I downloaded a cracked install from tpb (haxnode). It was a loader exe that loaded the original exe and supposedly removed the drm in RAM. It required admin permissions, I didn’t trust it, but i ran in a vm and nothing happened.

Then i told myself “i have microsoft defender and windows firewall control, they will warn me” and I ran it in my main laptop, and still nothing happened. Like, literally nothing happened. The original program would not start. It would simply exit. Nothing. The other 6 almost identical torrents from the same uploader but with a different program version had a similar result. I gave up.

Then i reboot, and firstly i notice a couple DOS prompts flashing on the screen, and windows firewall control asking me if “aspnet_compiler.exe” is allowed to access the internet or not.

Suspicious, i go to check that “aspnet_compiler.exe” and it’s located in the .net system folder, i scan it with microsoft defender and it doesn’t report as a virus. I do not pay attention to the fact that it doesn’t have a valid Microsoft signature, and i tell myself “probably just a windows update” and i whitelist it on the firewall.

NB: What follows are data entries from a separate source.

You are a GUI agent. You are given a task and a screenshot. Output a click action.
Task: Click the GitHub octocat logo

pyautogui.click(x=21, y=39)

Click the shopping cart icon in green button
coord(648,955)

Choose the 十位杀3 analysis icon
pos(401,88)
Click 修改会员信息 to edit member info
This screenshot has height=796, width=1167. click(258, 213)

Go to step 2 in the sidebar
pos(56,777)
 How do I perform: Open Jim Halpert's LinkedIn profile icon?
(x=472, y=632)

After a few hours I realize “wait a minute: it’s impossible that an official windows exe isn’t signed by microsoft!” I go back to scan it, not infected… or it looks like, defender says “ignored because in whitelist”. What? The “loader” put c:* in the whitelist!

The “crack loader” wasn’t a virus per se. It dropped an obfuscated batch in startup, which had a base64 encoded attachment of the actual malware, that was copied in the .net framework directory with unassuming names…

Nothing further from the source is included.